Jet designed by Burt Rutan

The Williams V-Jet II is an aircraft that was designed and built by Burt Rutan's Scaled Composites for Williams International as a test bed and demonstrator for Williams' new FJX-1 turbofan engine.

== Development ==
Williams International had been building small turbofan engines for cruise missile applications since the 1950s, and had successfully entered the general aviation market in the late 1980s with the FJ44 engine. In 1992, NASA initiated a program, Advanced General Aviation Transport Experiments (AGATE) to partner with manufacturers and help develop technologies that would revitalize the sagging general aviation industry. In 1996, Williams joined AGATE's General Aviation Propulsion (GAP) program to develop a fuel-efficient turbofan engine that would be even smaller than the FJ44. The result was the FJX-2 engine, which produced 550 lbf thrust.

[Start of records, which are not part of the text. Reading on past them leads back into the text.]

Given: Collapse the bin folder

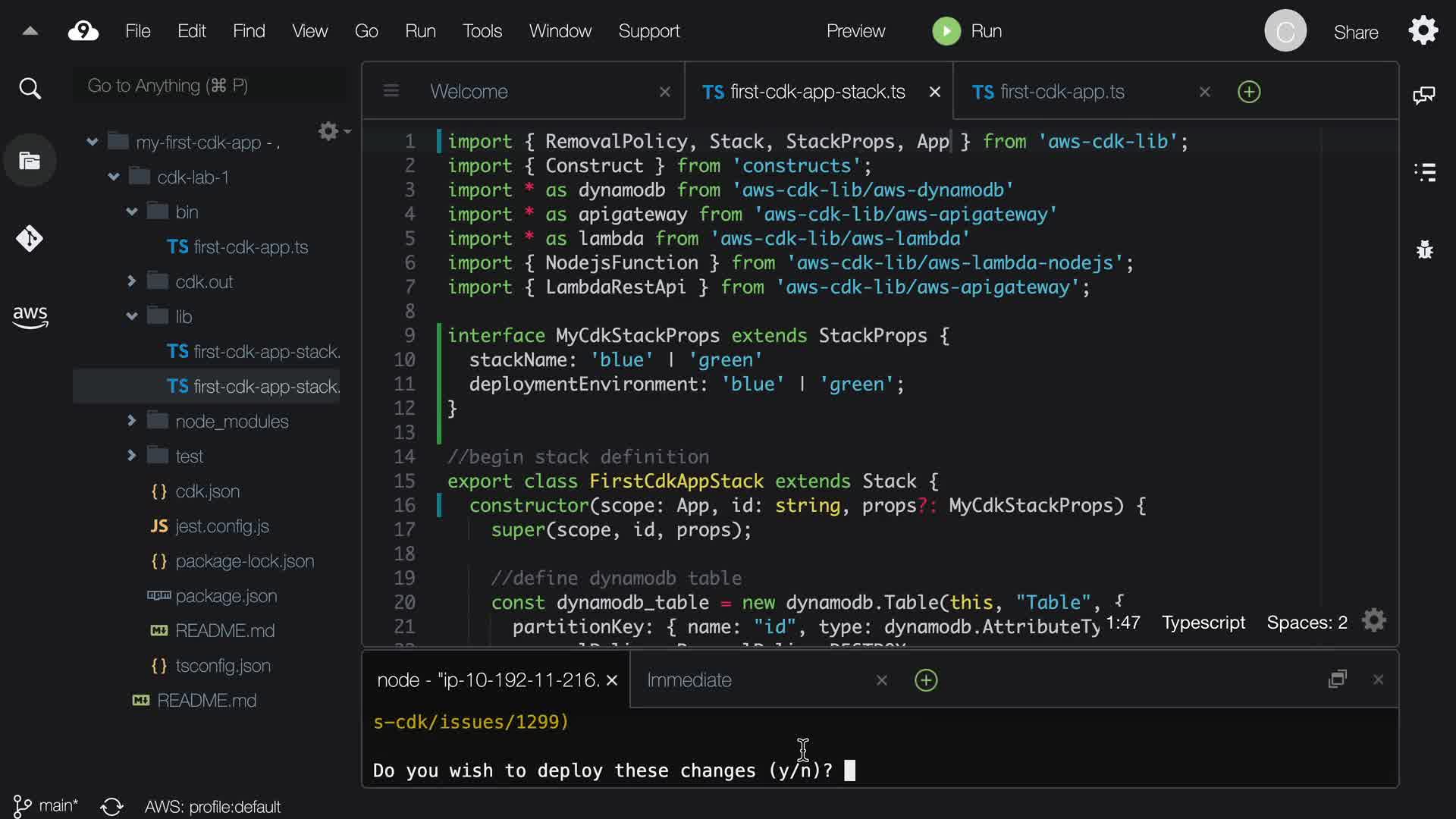Looking at the screenshot, I should coord(132,212).
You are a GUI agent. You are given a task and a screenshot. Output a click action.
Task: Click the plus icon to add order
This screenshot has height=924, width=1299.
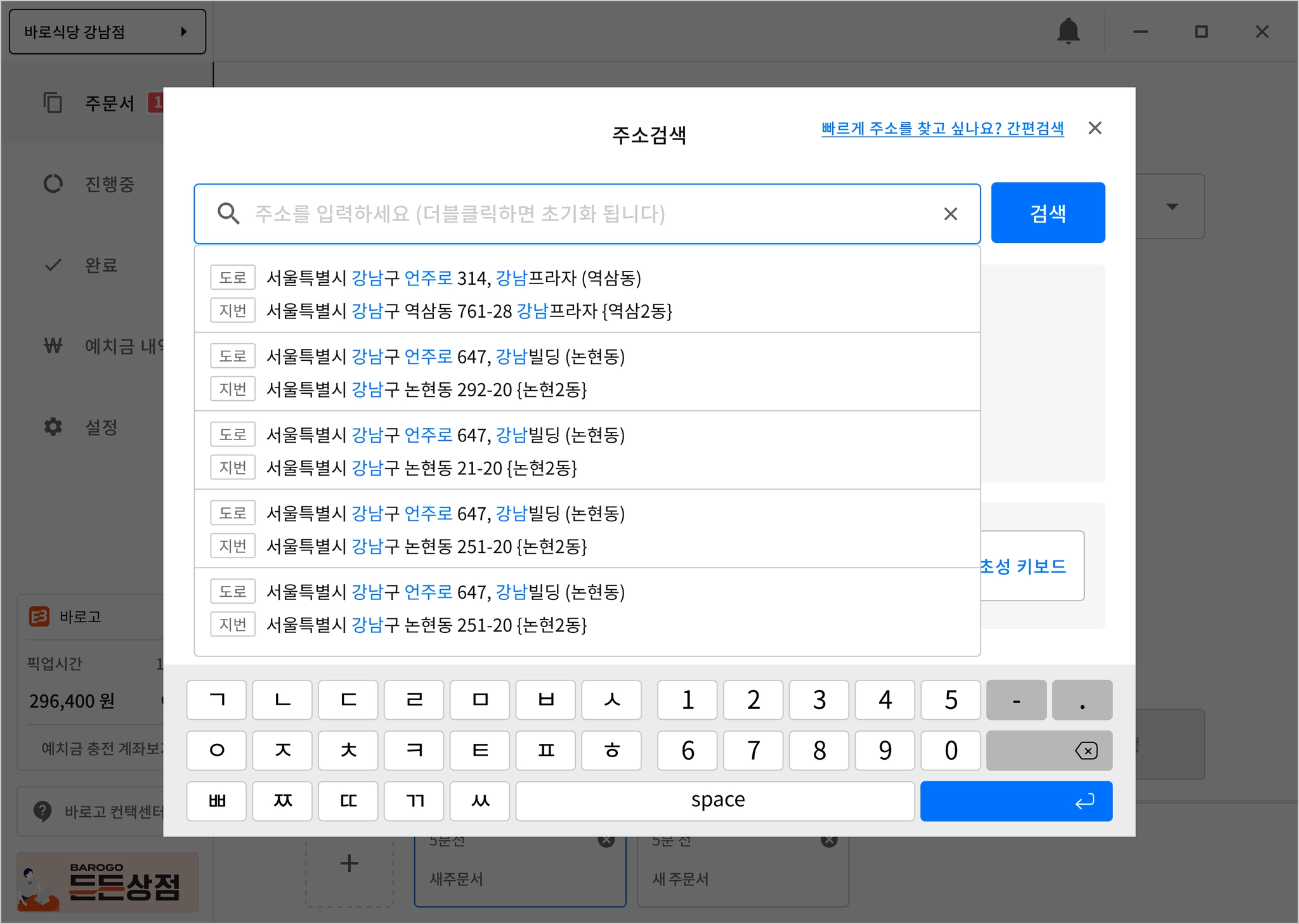pyautogui.click(x=349, y=863)
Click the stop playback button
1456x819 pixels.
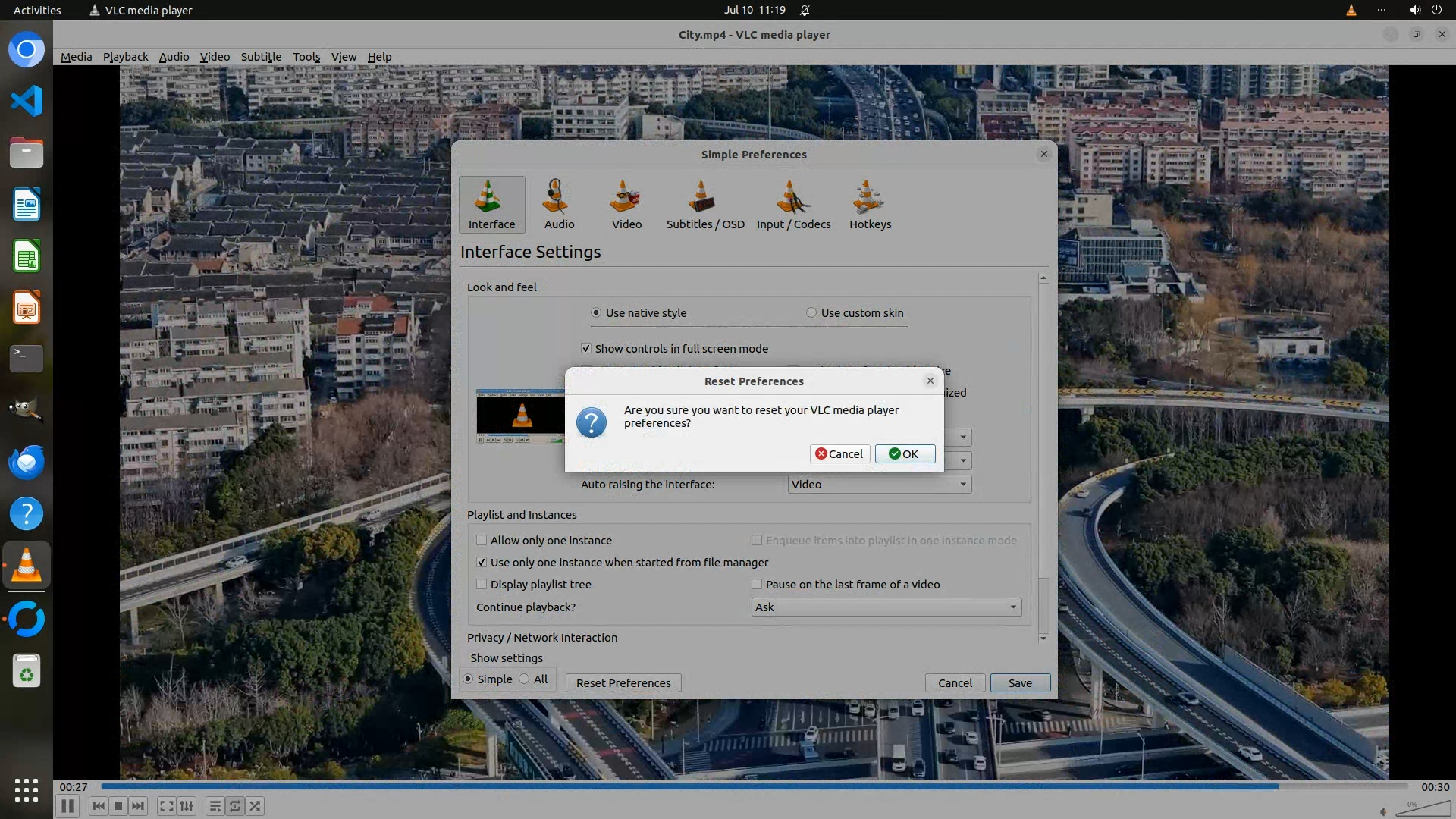tap(118, 806)
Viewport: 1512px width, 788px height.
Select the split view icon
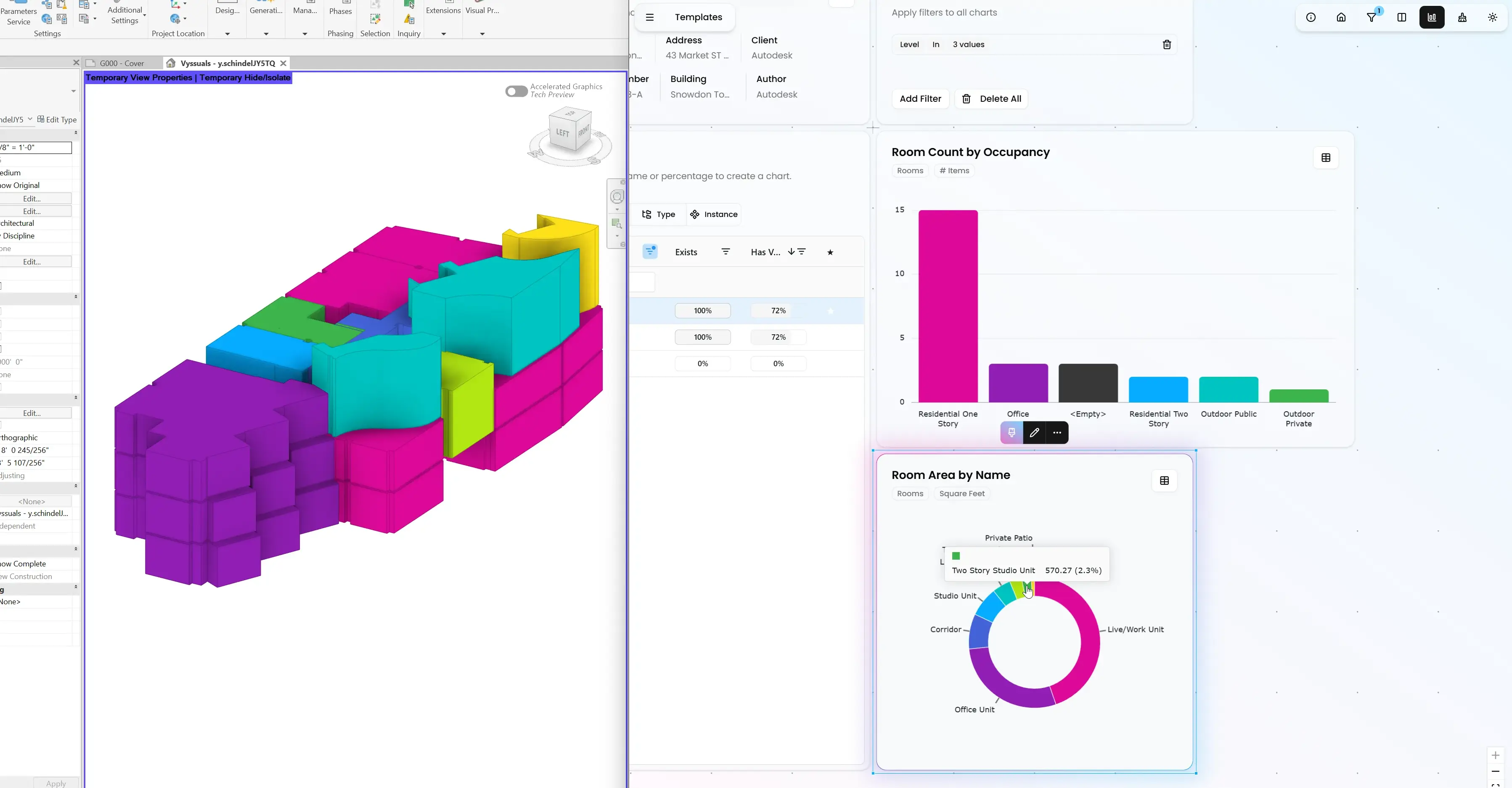pos(1402,17)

Williams then contracted with Burt Rutan's Scaled Composites to design and build the V-Jet II, considered a Very Light Jet (VLJ), to use as a testbed and technology demonstrator to showcase the new engine. At Scaled, the aircraft was known as the Model 271. The aircraft and engine were debuted at the 1997 Oshkosh Airshow. Scaled's test pilot Doug Shane received the Iven C. Kincheloe Award from the Society of Experimental Test Pilots for his flight test work on the plane.

The V-Jet II was an all-composite structure with a forward-swept wing, a V-tail, each fin of which was mounted on the nacelle of one of the two engines. The overall design was quite reminiscent of the LearAvia Lear Fan, although much smaller.

Williams had not intended to produce the aircraft, but it attracted a lot of attention, and Eclipse Aviation was founded in 1998 to further develop and produce the aircraft. The airframe was significantly redesigned as an all-metal structure sporting a T-tail, and the name Eclipse 500. The prototype flew with a pair of EJ-22 engines, a variant of the FJX-2. However, performance was not satisfactory, and the design was changed to use two Pratt & Whitney Canada PW610F engines, which had been specifically designed by Pratt for the Eclipse.

The prototype and only V-Jet II aircraft was obtained by Eclipse Aviation along with the program, and was donated to the Experimental Aircraft Association AirVenture museum in Oshkosh, Wisconsin in 2001.